● **WHAT THE TASK ASKS**:
Beginning at the line that contains "Task: Select the 数据质量(0) radio option", repeat each line exactly through the last one of the records below, and leave out the pictures.

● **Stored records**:
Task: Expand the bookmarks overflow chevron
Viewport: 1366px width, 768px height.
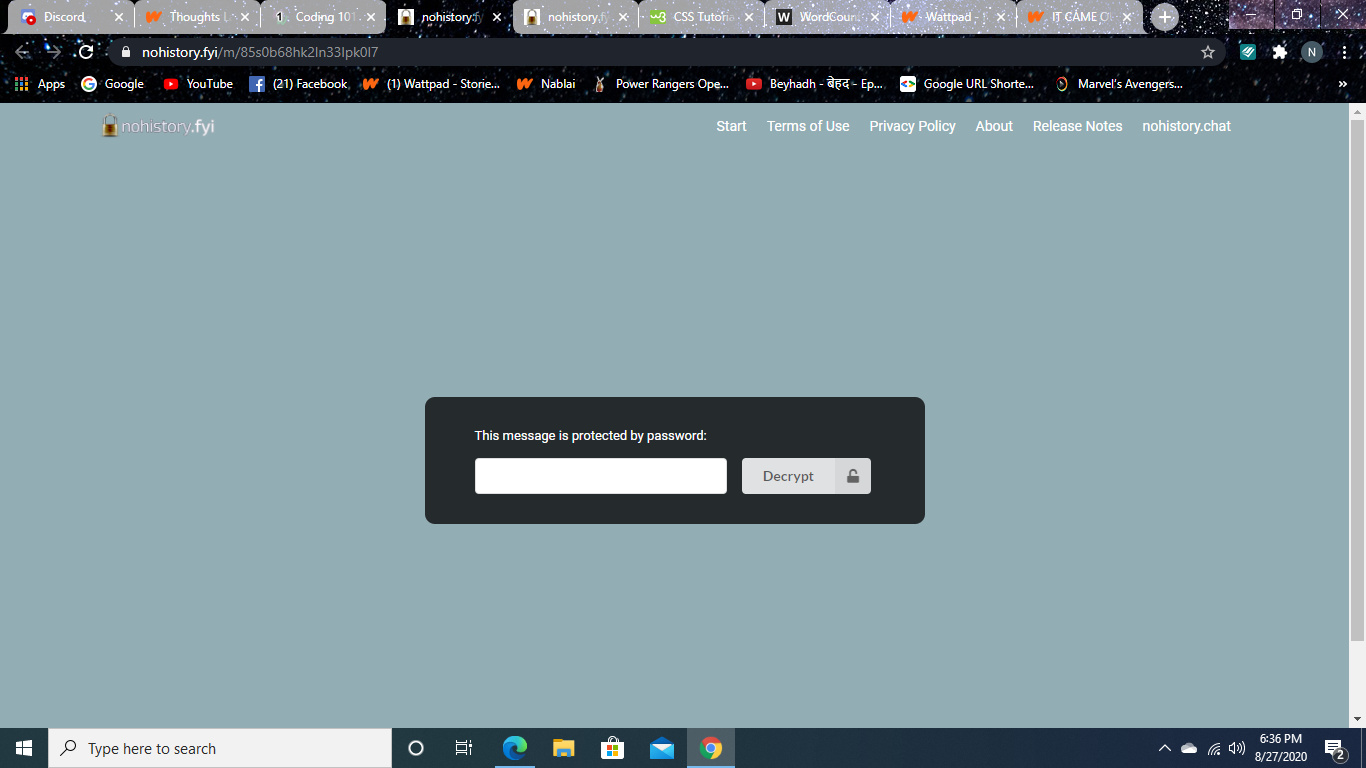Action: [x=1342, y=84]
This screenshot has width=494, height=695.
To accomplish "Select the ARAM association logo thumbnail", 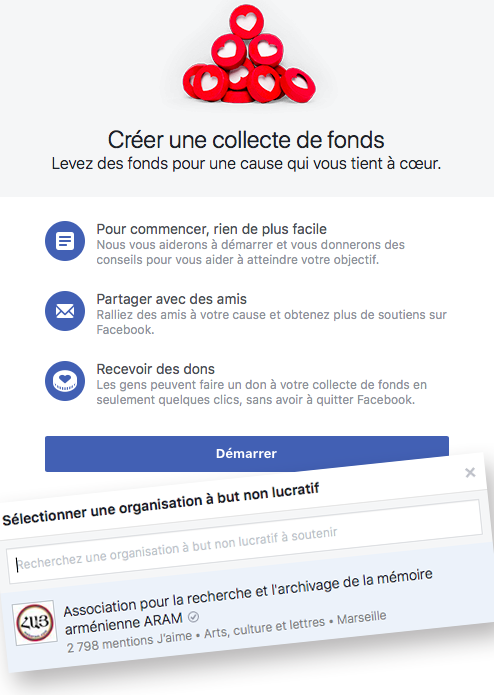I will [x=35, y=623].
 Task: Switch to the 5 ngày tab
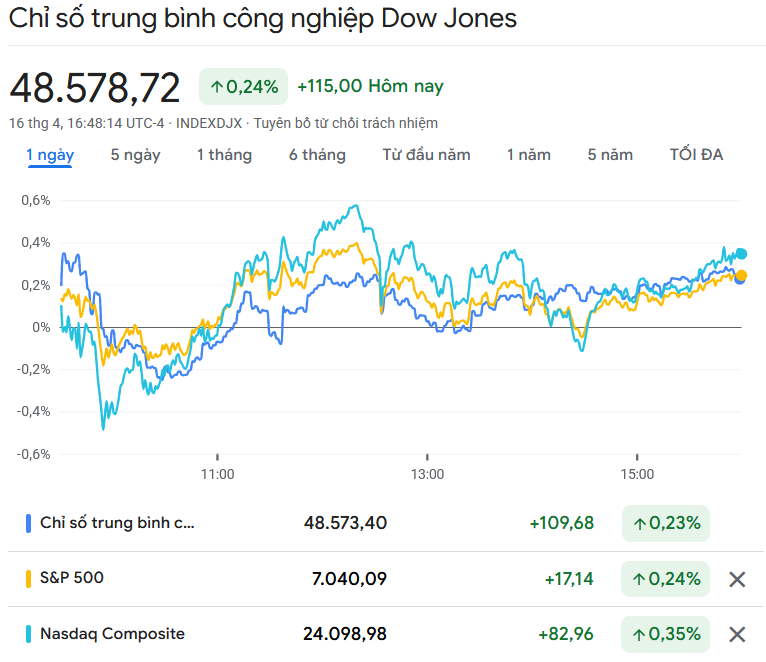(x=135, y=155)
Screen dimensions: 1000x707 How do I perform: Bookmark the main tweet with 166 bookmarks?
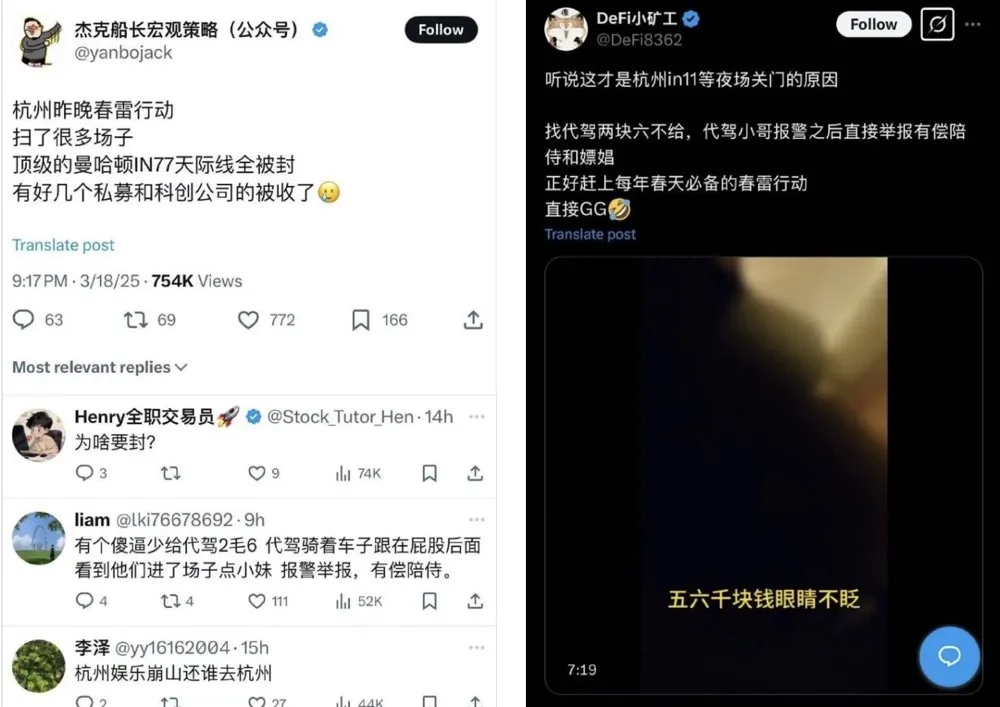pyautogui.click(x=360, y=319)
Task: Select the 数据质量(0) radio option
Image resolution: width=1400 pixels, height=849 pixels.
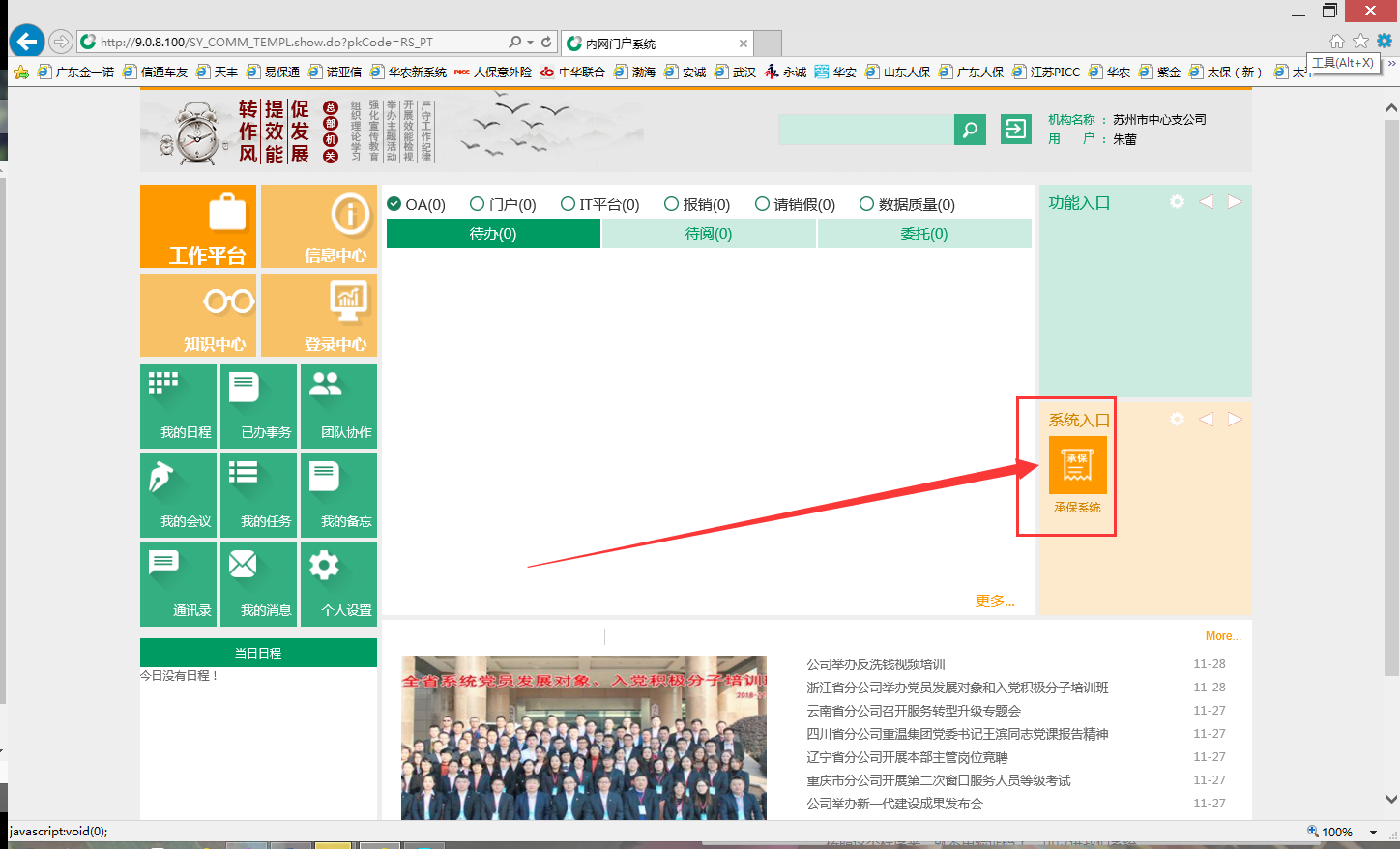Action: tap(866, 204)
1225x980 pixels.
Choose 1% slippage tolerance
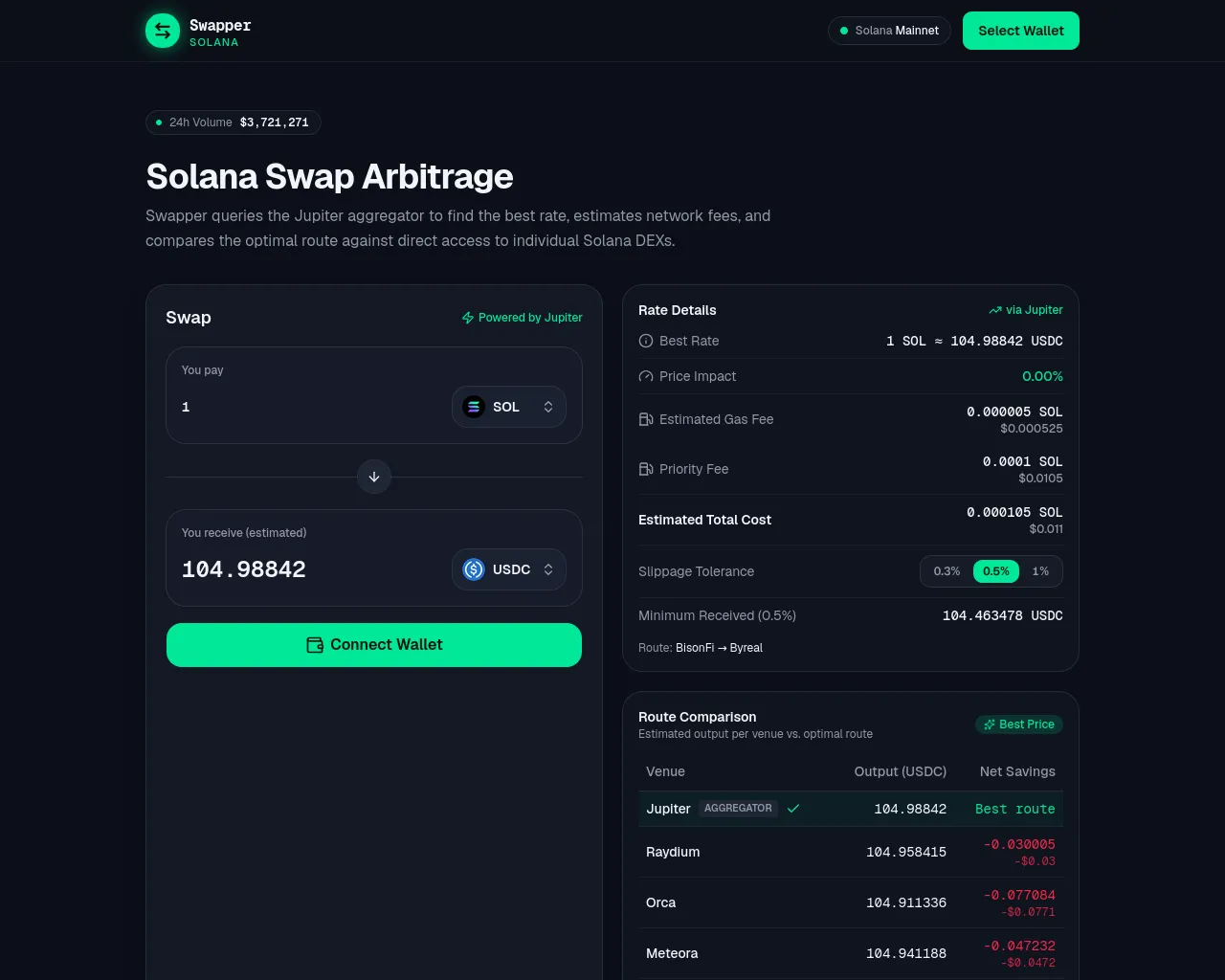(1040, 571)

● **FINISHED EXERCISE**:
Task: Select the 数据质量(0) radio option
Image resolution: width=1400 pixels, height=849 pixels.
Action: tap(866, 204)
1225x980 pixels.
Choose 1% slippage tolerance
(1040, 571)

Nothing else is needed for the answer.